C’est une touche-à-tout. Alice Ouédraogo née Yaro est une figure emblématique de l’entreprenariat féminin au Burkina. Sacrée meilleure entreprenante en 2018 par le ministère de la Femme, de la Solidarité nationale et de la Famille, elle a réussi dans tout ce qu’elle a entrepris. D’hôtesse d’accueil à l’aéroport de Ouagadougou, elle est aujourd’hui entreprenante dans plusieurs domaines. Un parcours qui lui a valu plusieurs distinctions, signes de sa bravoure et de son succès. Mère de trois enfants, cette sexagénaire n’est pas prête de s’arrêter. Lefaso.net est allé à sa rencontre.
Lefaso.net : Aujourd’hui sacrée meilleure entreprenante du Burkina Faso, quel a été le travail qui vous a valu ce prix ?

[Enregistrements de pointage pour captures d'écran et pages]
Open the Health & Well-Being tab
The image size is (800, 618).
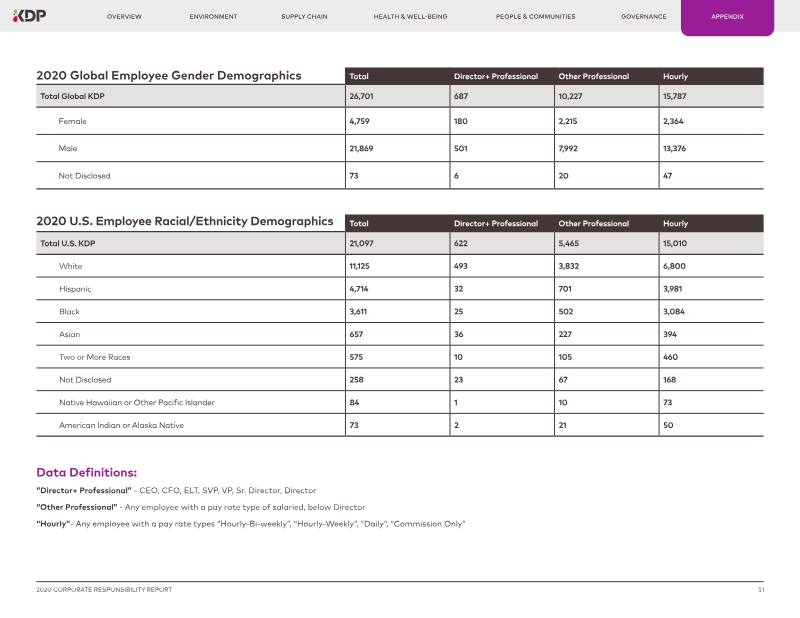point(410,17)
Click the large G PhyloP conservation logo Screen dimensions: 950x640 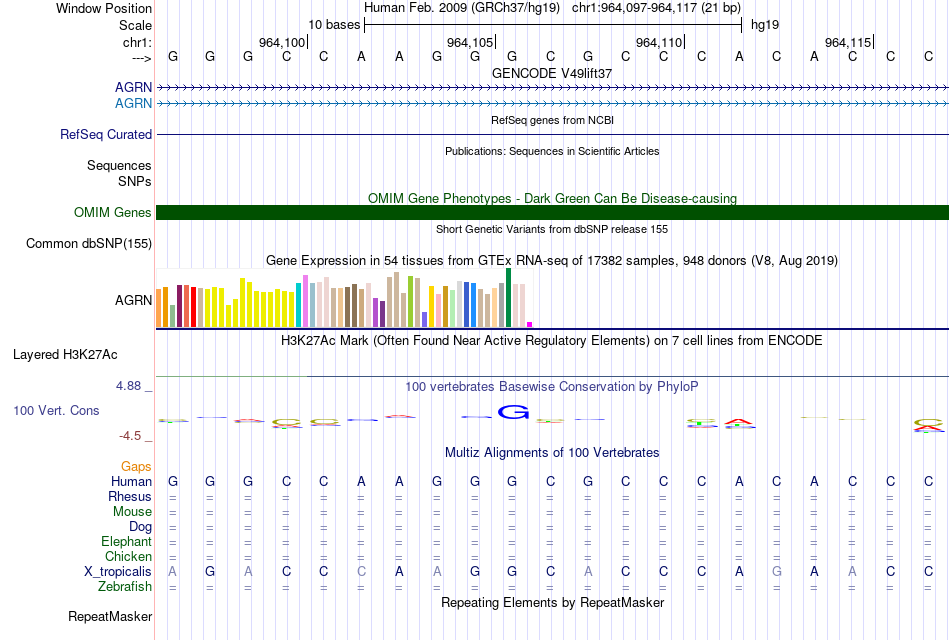(x=513, y=412)
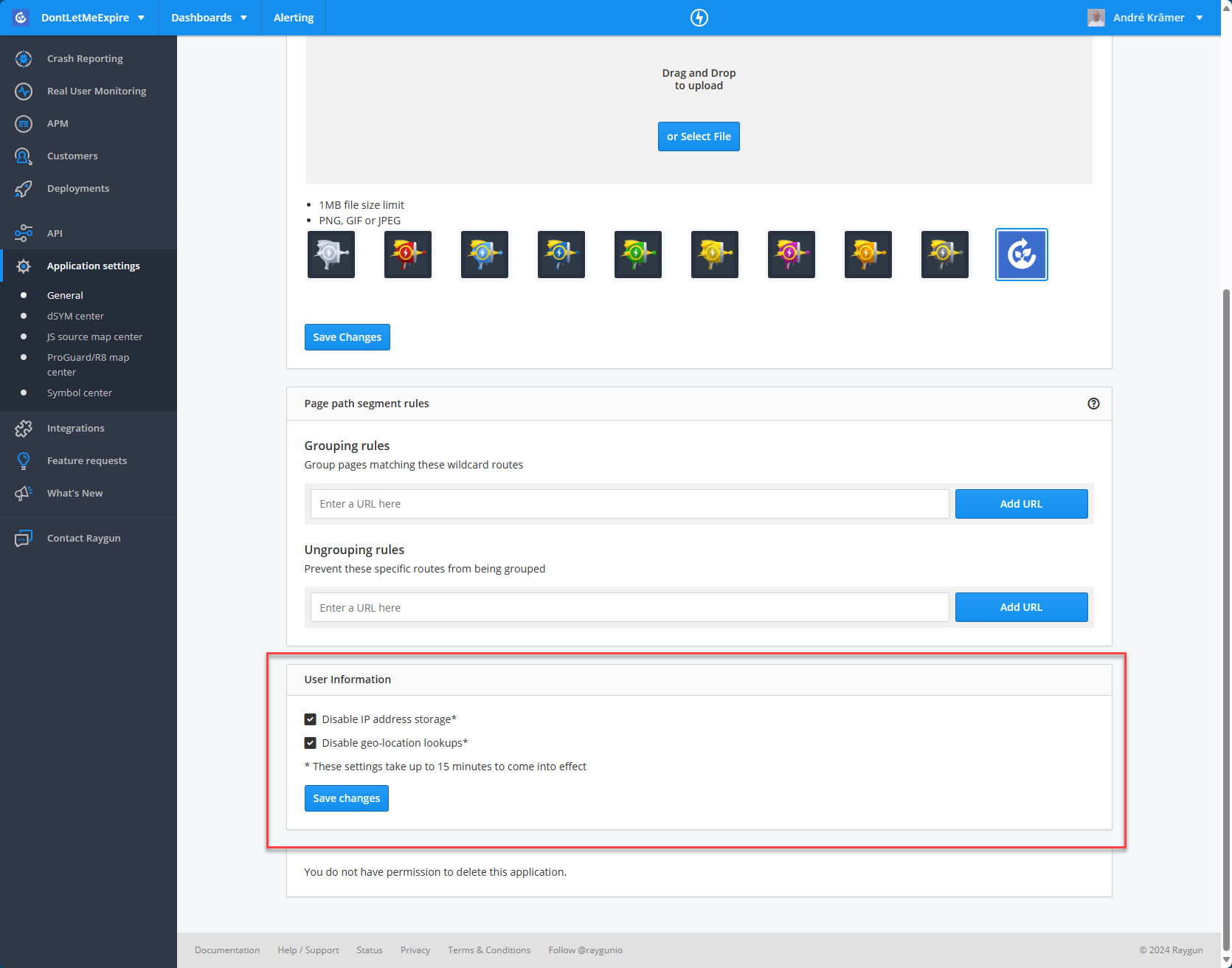Uncheck Disable geo-location lookups
This screenshot has height=968, width=1232.
coord(310,743)
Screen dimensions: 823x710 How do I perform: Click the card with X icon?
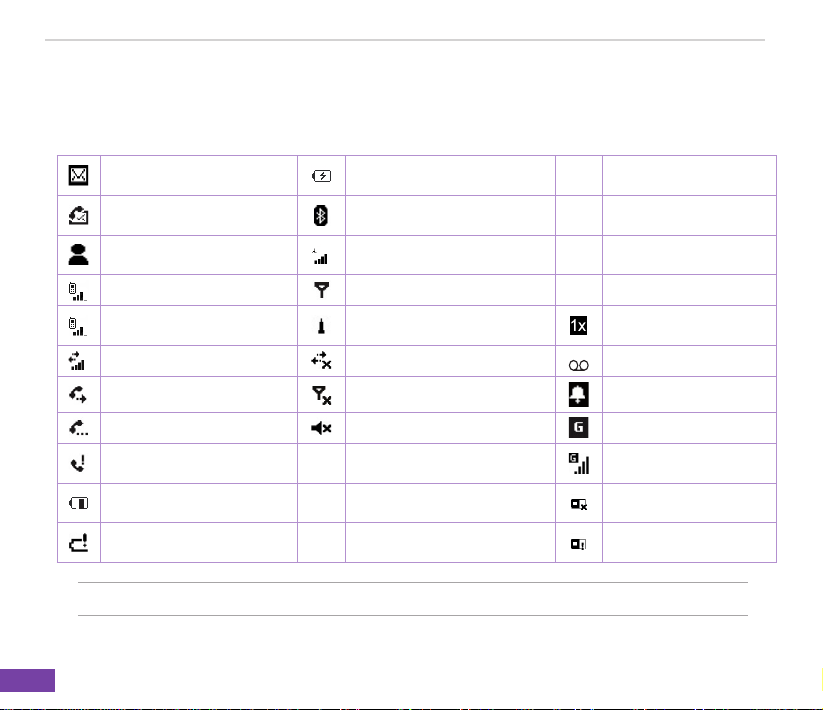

◆ **LISTE DES TÂCHES**:
• a. Dans le texte fourni, recopiez tout le passage depuis « C’est une touche-à-tout. » jusqu'à « à sa rencontre. », en substituant « femme » à « sexagénaire ».
• b. Réécrivez sous forme de liste le paragraphe du texte fourni qui commence par « C’est une touche-à-tout », en conservant ses faits principaux.

◆ **SOLUTIONS PAR TÂCHE**:
• a.
C’est une touche-à-tout. Alice Ouédraogo née Yaro est une figure emblématique de l’entreprenariat féminin au Burkina. Sacrée meilleure entreprenante en 2018 par le ministère de la Femme, de la Solidarité nationale et de la Famille, elle a réussi dans tout ce qu’elle a entrepris. D’hôtesse d’accueil à l’aéroport de Ouagadougou, elle est aujourd’hui entreprenante dans plusieurs domaines. Un parcours qui lui a valu plusieurs distinctions, signes de sa bravoure et de son succès. Mère de trois enfants, cette femme n’est pas prête de s’arrêter. Lefaso.net est allé à sa rencontre.

• b.
- Alice Ouédraogo née Yaro est une figure emblématique de l’entreprenariat féminin au Burkina.
- En 2018, le ministère de la Femme, de la Solidarité nationale et de la Famille l'a sacrée meilleure entreprenante.
- Ancienne hôtesse d’accueil à l’aéroport de Ouagadougou, elle est aujourd’hui entreprenante dans plusieurs domaines.
- Son parcours lui a valu plusieurs distinctions.
- Sexagénaire et mère de trois enfants, elle n’est pas prête de s’arrêter.
- Lefaso.net est allé à sa rencontre.